A recent article by him relates the speech he made to German Social Democrats on being awarded a prize in Germany for that book (which I admit I have not read). This, as he noted, presented him with a dilemma, because German Social Democrats have been as guilty as others of demanding austerity in Europe, and this, he thinks is the opposite of what they should have been doing.

As he noted in the acceptance speech for his prize:

What we have done over the past thirty years is to build a creditor's paradise of positive real interest rates, low inflation, open markets, beaten-down unions, and a retreating state – all policed by unelected economic officials in central banks and other unelected institutions that have only one target: to keep such a creditor's paradise going.

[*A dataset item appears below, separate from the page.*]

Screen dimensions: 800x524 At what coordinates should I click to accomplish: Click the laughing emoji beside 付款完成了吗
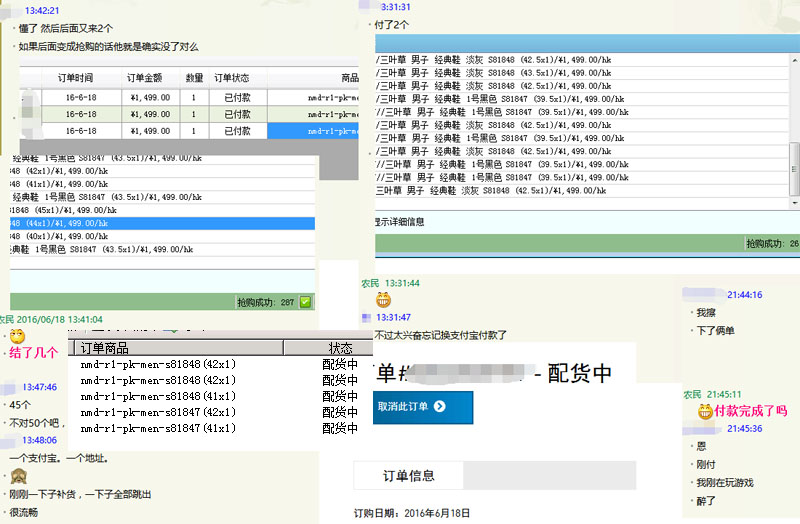coord(704,411)

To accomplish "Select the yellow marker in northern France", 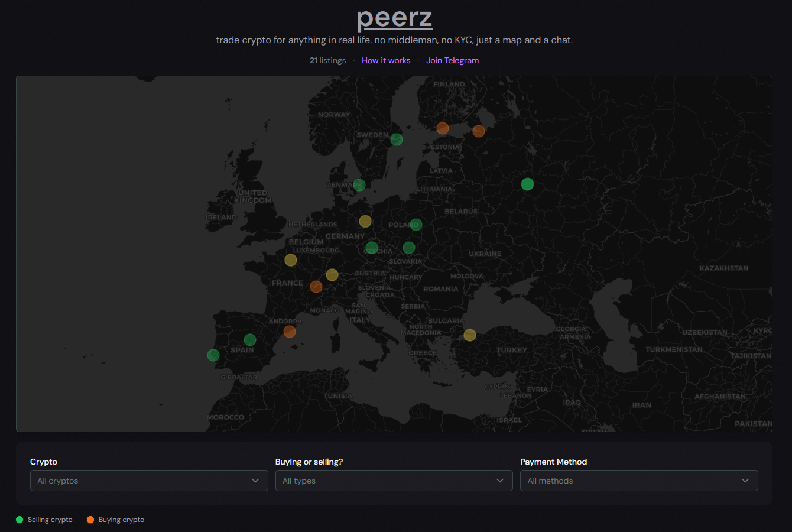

That's a remarkably accurate summary of the neoliberal experiment, its enforcement and, by default, the  consequent sidelining of politics.

And as he added:

Today it is a profound irony that European social democrats worry deeply, as they should, about the investor protection clauses embedded in the proposed Transatlantic Investment Treaty with the US, and yet they demand enforcement of exactly the same creditor protections on their fellow Europeans without pausing for breath for the money they “lent” to them to bail out their own banking systems' errant lending decisions.

Something has gone badly wrong when social democracy thinks this is OK. It is not. Because it begs the fundamental question, “what are you for – if you are for this?” The German Social Democrats, for we are all the heirs of Rosa Luxemburg, today stand as the joint enforcers of a creditor's paradise. Is that who you really want to be? Modern European history has turned many times on the choices of the SPD. This is one of those moments.

And he was, thankfully, unambiguous in his message:

It's great that my book has helped remind you of the poverty of these ideas. But the point is to recover your voice, not just your historical memory. Your vote share isn't going down because you are not shadowing the CDU enough. Its going down because if all you do is that, why should anyone vote for you at all?

I hope that reading my book reminds the SPD of one thing: that the reason they exist is to do more than simply to enforce a creditor's paradise in Europe.

Substitute Labour for SPD and that speech could have been made here in the UK instead, and wholly appropriately.

It is not the left's job to enforce a creditor's paradise in Europe.

But when will the old social democratic parties take note?